006 =====
先生の言葉とは裏腹に、球技大会当日までの一週間は実に平穏な毎日だった。
あれ以来先生は何も言ってくれないので、あの言葉の意味を知ることも出来ない。俺はもやもやとした思いを抱えながら球技大会を迎えたのだった。
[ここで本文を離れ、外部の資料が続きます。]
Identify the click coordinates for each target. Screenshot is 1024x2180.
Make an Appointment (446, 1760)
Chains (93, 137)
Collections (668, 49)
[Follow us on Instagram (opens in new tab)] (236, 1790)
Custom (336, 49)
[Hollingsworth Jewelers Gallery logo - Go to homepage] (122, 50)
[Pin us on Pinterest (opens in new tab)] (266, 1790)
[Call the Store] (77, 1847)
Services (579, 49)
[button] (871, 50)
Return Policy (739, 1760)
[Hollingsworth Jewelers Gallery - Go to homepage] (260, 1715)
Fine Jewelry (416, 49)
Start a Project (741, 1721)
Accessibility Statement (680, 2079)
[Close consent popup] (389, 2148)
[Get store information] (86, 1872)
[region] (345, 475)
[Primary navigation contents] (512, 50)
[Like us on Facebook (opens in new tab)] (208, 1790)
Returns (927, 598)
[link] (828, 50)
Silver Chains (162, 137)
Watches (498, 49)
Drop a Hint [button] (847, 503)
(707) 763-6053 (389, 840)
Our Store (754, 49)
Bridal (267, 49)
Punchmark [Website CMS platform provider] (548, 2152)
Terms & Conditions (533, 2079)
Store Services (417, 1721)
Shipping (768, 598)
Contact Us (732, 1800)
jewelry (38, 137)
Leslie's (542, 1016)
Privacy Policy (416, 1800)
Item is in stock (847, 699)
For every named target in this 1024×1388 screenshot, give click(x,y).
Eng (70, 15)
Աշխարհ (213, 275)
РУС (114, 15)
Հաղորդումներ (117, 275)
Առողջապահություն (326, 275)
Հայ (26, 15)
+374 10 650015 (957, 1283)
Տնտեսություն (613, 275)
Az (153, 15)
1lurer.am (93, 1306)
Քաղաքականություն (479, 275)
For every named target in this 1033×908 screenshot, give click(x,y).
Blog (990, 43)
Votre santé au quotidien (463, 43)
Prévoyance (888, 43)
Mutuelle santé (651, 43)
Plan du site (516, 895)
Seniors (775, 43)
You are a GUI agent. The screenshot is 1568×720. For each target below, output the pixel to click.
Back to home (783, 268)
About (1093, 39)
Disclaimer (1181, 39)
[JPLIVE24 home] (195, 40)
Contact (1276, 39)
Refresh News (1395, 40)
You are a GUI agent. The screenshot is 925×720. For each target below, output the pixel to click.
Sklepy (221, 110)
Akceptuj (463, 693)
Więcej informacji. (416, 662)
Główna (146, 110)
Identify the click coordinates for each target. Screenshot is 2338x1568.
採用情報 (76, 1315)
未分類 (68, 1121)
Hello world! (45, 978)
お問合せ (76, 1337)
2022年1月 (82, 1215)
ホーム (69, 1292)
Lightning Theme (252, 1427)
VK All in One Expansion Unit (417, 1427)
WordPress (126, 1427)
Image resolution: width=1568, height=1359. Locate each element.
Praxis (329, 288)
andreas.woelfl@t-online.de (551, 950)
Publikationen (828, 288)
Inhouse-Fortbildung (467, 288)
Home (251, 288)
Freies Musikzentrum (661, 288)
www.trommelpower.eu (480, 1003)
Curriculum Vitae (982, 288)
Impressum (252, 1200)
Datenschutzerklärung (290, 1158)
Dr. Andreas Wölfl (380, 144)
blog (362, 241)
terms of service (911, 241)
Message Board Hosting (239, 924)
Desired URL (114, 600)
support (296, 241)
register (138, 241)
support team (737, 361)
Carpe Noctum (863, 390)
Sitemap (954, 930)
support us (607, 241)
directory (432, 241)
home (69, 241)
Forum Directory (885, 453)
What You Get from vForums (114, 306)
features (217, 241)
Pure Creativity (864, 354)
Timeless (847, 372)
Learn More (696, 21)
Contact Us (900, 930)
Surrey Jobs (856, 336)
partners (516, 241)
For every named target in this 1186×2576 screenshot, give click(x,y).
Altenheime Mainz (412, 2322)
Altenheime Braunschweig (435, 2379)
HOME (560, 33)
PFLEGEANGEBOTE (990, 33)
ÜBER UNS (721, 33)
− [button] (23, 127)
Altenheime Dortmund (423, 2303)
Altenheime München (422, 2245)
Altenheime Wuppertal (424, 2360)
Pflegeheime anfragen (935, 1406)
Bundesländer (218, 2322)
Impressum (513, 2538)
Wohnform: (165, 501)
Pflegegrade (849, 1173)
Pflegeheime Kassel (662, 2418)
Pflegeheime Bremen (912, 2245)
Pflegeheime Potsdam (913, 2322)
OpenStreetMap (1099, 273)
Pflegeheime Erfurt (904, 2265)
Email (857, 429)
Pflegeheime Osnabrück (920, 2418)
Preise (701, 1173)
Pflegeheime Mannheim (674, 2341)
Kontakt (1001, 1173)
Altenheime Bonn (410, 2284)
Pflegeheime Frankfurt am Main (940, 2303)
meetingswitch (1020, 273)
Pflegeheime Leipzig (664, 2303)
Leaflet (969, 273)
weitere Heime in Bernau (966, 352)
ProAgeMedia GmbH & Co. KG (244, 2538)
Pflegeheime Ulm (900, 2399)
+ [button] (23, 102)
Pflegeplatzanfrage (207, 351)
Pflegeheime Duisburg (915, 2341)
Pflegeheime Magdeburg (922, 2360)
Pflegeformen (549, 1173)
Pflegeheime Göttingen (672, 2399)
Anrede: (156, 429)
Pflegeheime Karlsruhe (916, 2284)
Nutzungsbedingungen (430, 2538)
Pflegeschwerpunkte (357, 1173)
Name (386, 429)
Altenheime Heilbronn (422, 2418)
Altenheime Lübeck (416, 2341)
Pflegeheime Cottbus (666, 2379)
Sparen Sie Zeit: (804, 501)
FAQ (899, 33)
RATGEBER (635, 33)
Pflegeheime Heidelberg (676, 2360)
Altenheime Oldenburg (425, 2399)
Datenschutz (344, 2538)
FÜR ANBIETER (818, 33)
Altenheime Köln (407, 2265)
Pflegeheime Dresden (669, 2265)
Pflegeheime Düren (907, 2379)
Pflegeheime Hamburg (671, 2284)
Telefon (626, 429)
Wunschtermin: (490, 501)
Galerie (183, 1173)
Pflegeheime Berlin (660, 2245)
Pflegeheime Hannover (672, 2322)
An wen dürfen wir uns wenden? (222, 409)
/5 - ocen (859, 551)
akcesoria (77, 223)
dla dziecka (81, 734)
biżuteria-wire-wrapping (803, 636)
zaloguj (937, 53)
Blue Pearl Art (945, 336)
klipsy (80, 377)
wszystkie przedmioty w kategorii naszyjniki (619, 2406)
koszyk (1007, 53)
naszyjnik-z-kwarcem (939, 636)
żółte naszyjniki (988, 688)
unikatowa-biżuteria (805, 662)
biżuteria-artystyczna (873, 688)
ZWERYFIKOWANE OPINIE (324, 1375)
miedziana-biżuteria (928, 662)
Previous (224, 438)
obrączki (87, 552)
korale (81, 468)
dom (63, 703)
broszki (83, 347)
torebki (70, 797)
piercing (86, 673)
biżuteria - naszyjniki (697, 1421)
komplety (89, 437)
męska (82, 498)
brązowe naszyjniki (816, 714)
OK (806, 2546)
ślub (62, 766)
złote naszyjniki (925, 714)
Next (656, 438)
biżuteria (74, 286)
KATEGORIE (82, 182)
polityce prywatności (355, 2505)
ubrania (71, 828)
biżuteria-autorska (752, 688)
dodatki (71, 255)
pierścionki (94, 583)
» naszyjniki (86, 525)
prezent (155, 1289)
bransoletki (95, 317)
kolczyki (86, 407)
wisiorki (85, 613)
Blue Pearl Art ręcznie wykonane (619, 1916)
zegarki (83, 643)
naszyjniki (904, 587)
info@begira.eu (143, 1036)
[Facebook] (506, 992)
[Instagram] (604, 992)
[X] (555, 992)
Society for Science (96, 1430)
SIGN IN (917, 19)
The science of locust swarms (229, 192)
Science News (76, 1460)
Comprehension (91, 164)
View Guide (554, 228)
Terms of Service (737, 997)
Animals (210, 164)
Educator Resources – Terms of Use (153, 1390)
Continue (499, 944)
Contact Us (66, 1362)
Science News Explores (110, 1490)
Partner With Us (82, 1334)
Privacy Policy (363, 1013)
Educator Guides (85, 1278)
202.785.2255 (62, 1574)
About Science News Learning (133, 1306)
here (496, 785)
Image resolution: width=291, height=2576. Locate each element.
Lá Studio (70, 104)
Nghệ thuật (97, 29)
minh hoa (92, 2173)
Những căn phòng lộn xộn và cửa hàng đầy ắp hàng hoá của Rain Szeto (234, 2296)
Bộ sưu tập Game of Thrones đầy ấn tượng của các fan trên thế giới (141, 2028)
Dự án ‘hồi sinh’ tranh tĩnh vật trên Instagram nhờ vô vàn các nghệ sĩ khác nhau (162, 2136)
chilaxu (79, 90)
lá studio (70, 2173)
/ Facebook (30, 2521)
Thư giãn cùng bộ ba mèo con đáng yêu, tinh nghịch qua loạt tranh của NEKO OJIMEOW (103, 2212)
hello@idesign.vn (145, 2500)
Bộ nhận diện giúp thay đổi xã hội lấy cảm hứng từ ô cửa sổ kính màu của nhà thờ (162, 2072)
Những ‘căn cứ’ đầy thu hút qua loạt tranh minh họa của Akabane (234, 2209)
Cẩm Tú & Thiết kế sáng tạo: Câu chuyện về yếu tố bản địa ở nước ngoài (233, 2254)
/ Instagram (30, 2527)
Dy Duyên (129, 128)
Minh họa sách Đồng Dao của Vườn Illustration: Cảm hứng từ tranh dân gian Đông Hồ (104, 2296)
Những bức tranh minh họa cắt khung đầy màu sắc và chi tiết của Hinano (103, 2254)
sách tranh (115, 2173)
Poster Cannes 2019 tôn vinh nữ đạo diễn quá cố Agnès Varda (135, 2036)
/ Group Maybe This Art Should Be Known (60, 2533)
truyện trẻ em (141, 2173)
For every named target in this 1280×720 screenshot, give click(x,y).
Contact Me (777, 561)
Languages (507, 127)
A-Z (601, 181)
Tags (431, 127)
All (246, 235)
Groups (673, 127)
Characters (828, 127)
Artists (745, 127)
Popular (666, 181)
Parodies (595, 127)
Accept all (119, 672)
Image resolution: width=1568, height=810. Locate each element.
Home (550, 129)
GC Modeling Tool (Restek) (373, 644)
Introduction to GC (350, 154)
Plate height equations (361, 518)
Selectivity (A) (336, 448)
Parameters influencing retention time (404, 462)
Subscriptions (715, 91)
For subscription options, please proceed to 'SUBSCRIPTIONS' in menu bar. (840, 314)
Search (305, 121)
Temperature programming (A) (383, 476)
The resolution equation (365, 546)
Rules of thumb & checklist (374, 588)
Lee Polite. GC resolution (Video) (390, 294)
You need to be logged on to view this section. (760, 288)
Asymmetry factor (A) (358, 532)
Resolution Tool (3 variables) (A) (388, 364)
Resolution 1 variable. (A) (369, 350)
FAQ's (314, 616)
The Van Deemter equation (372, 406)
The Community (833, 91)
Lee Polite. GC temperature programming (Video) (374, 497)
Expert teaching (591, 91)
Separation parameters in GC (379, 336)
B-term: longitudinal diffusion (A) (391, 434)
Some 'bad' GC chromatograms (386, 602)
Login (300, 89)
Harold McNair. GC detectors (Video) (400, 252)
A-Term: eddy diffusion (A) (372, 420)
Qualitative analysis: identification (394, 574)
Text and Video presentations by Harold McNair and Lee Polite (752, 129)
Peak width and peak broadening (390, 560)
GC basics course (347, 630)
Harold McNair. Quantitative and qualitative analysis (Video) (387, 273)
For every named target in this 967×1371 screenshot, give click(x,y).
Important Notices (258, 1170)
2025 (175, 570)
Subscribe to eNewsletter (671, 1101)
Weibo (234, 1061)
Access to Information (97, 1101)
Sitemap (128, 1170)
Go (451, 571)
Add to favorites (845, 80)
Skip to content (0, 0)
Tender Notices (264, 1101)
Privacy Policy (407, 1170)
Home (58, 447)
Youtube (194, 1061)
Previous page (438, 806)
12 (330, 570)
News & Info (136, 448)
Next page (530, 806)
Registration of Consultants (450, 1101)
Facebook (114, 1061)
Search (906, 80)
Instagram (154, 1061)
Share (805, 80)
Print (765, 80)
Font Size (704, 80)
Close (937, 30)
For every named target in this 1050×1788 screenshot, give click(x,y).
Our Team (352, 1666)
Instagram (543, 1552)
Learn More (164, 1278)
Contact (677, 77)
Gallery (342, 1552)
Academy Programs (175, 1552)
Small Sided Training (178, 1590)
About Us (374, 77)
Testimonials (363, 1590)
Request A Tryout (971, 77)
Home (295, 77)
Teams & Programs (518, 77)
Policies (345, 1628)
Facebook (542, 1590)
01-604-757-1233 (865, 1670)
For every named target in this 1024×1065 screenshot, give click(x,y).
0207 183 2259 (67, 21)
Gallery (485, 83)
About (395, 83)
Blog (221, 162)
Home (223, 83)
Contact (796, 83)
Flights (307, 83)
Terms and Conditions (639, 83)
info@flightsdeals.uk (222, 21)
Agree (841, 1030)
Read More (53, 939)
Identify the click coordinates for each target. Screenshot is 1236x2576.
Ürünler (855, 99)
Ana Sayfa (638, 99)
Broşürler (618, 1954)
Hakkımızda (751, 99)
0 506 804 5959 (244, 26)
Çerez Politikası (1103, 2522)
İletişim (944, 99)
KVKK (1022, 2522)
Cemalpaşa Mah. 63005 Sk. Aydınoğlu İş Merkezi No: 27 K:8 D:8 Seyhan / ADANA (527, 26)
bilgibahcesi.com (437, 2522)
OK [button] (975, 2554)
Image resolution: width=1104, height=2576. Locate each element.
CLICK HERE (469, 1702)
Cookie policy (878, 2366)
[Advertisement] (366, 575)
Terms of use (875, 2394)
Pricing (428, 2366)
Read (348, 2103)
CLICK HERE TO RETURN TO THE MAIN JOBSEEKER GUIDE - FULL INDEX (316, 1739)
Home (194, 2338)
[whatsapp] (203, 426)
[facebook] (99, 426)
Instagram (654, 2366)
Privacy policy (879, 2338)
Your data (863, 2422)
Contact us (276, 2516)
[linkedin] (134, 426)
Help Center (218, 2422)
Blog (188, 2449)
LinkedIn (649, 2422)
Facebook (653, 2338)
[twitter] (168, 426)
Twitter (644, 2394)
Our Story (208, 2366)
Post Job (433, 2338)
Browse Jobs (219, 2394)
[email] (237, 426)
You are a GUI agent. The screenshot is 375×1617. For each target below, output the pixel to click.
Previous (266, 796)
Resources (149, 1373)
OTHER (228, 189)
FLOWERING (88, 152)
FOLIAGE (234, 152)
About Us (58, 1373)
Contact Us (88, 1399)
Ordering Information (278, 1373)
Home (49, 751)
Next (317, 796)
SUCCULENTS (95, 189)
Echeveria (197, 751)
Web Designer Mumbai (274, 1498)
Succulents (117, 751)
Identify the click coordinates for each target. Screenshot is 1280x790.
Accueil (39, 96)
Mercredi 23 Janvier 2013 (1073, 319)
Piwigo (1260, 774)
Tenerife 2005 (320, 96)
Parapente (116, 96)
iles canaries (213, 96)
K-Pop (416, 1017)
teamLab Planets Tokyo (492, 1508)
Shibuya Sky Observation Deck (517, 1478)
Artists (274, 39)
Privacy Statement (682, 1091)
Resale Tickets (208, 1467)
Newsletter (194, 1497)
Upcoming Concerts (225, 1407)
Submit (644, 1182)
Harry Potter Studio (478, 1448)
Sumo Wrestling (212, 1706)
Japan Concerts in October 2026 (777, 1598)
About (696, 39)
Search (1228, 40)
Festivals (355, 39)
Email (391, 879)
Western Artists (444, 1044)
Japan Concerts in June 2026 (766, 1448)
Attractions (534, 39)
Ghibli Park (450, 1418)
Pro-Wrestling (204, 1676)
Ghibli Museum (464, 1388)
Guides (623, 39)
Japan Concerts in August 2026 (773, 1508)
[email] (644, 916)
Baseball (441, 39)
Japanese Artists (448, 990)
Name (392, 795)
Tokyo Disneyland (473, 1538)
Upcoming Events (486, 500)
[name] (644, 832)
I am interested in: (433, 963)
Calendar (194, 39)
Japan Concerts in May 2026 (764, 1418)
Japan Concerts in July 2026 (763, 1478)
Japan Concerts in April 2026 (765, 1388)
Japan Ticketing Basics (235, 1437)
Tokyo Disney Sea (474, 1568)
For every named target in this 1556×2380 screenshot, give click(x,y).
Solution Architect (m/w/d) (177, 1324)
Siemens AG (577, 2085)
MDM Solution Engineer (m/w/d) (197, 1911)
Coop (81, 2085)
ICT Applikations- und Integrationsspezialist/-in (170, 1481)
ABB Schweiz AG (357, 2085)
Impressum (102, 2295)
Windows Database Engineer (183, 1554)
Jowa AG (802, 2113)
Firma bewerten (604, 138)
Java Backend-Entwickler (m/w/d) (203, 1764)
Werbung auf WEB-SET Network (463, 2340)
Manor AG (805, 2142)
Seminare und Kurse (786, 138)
球技大会は2日間で行われる。トーナメント形式になっていて、学年は関係ない。ゆえに、運悪く3年とあたった俺は1回戦敗退という結果に終わった。
「りんごー!」
「…汐見」
「さすがに今日は用事ないだろ? 一緒にお弁当食べよ!」
キラキラとした目で見つめてくるのは汐見こと転入生だ。転入生は順調に勝ち進んでいるらしく、生徒会から配られるゼッケンを身につけている。
「俺、新を探さなきゃならないから」
「新も一緒だぞ! さっき会ったから誘ってきたんだッ」
諦めるしかないようだ。
金持ちが通う学園にはふさわしくないレジャーシートが芝生に敷かれていた。そこにはこの学園の人気者が勢揃いしていた。
か、帰りたい。
「何立ってるんだよ、りんごも座れって!」
俺はそのキラキラと輝く中へ、半ば無理矢理入れられた。隣が新でなかったら、俺は脱兎のごとく逃げ出していたに違いない。